Antibody Ambivalence: Why the Constraints on Monoclonal Antibodies in COVID-19

Despite an average vaccination rate of 1.41 million doses per day in the U.S, the pandemic continues to take its toll on the population. In our last post, my colleague wrote of his relative who unfortunately contracted coronavirus. However, we are pleased to inform that she received a monoclonal antibodies treatment, and is currently recovering.

Today, I tell my own personal story of a friend who is currently fighting COVID-19 and thought he could access this treatment as he was well aware of their significant benefits. After hours on the phone with multiple sites with no avail, he felt that his only choice was to drive to the emergency room. Once there, he described a harrowing experience of trying to make his case for treatment with exhausted physicians and other staff members. To make matters worse, he encountered a family member who exclaimed “oh god why now?” during their loved one’s final moments. After all of this, since our friend is in his forties and lacking any of the risk factors which might define him eligible per the FDA emergency use authorization (EUA), he was denied treatment. 

Today’s post discusses why patients who are symptomatic yet not high risk, are unable to access monoclonal antibodies. Although these therapies have been made available through EUA, they are reserved for patients considered high risk, such as aged 65 and older with the general U.S. population deemed ineligible at this time. The fact that there are numerous cases where individuals who do not meet the high risk criteria have died begs the question of why the EUA stipulations for monoclonal antibodies are particularly narrow. If these treatments can save lives, why are healthcare providers (HCPs) not allowed to administer them to a broader population? 

Emergency Use Authorization for Monoclonal Antibodies

On November 9th, 2020, the FDA granted EUA to Eli Lilly’s monoclonal antibody therapy, bamlanivimab for use in COVID-19. Regeneron’s authorization soon followed with the FDA granting EUA to casirivimab and imdevimab. Both EUAs stated that the treatments are for people “who are at a high risk for progressing to severe COVID-19.” While the availability of this treatment should be encouraging news, this designation led to headaches for Health Care Providers (HCPs) as it in fact, forces them into a tough situation. There are very specific criteria for who is defined as “high risk, which is related to factors including age and comorbidities.

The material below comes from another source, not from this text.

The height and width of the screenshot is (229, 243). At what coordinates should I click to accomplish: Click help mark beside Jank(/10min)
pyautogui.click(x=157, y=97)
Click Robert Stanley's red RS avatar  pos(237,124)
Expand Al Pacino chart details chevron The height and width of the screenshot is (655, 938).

However, HCPs continue to see patients who don’t meet this risk profile yet go on to have severe symptoms or even succumb to the disease. While there are likely patients who are not considered high risk and could benefit from this treatment, they will not receive monoclonal antibodies in the short-term under the current regulatory framework.

The Clinical Trial

The reason for the current regulatory framework lies in the data from the clinical trial which informed the EUA. Pressed for time, needing to supply a treatment for a deadly disease, Eli Lilly conducted a clinical trial for its monoclonal antibody treatment. In terms of enrollment, 70% of patients fit the criteria of high risk, similar to that being used in the current EUA. The enrollment data makes sense as the overwhelming majority of coronavirus deaths are attributable to individuals with comorbidities or are over 65. 

As far as results, the trial’s endpoints focused on viral load (primary) and hospitalizations (secondary). In terms of viral load, the researchers observed that there was little difference between the patients and placebo group as viral loads in both groups decreased. While there was a decrease in the overall rate of hospitalizations with the monoclonal antibody compared with placebo, a post hoc analysis noted an amplified effect in those who were considered high risk.  

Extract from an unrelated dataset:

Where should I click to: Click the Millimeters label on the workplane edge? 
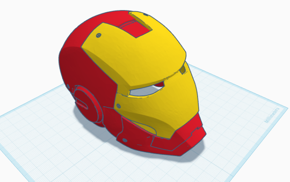(x=271, y=115)
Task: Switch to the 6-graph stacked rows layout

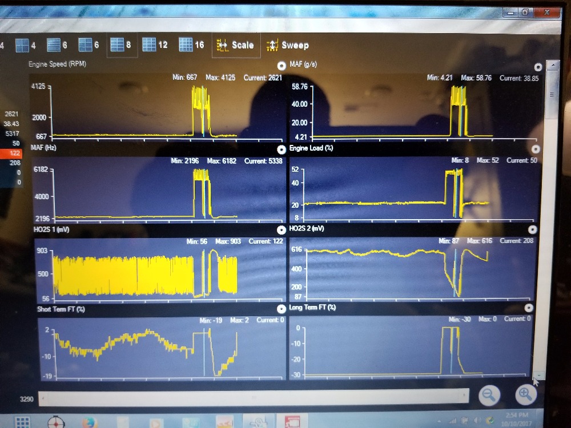Action: [x=53, y=45]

To quote the New England Journal of Medicine, “In a post hoc analysis examining hospitalization among patients who were 65 years of age or older and among those with a BMI of 35 or more, the percentage who were hospitalized was 4% (4 of 95) in the LY-CoV555 group and 15% (7 of 48) in the placebo group. Only 1 patient in the trial (in the placebo group) was admitted to an intensive care unit.”

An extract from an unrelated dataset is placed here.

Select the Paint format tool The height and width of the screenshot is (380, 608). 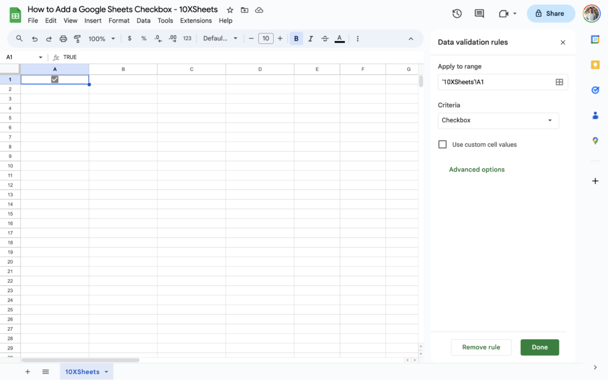77,38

What all of this data boils down to is that due to the limited nature of the data (Eli Lilly’s EUA was based on an interim analysis), the FDA only felt confident enough to approve the treatment for those in high risk populations as that is what the data supports. The FDA needs more data to grant full approval. Only at that point, HCPs will be able to administer the treatment off-label to non-high risk populations. 

Bottom Line

Returning to the opening question of why our friend could not receive treatment, simply, there is not enough data to support monoclonal antibodies as treatment for non-high risk patients. Thus, the FDA, using an EUA, limited the scope of the treatment to only populations the data supported. 

While anecdotally the merits of monoclonal antibodies are significant, scientifically that data remains limited. As of this writing, Eli Lilly, NIAID, and AIDS Clinical Trials Group are currently working on a trial of this treatment in non-high risk patients. With the conclusion of that trial, it is possible that we might see full approval of monoclonal antibodies, pending, of course, positive results. 

Melissa Hammond, MSN is Managing Director at Snowfish.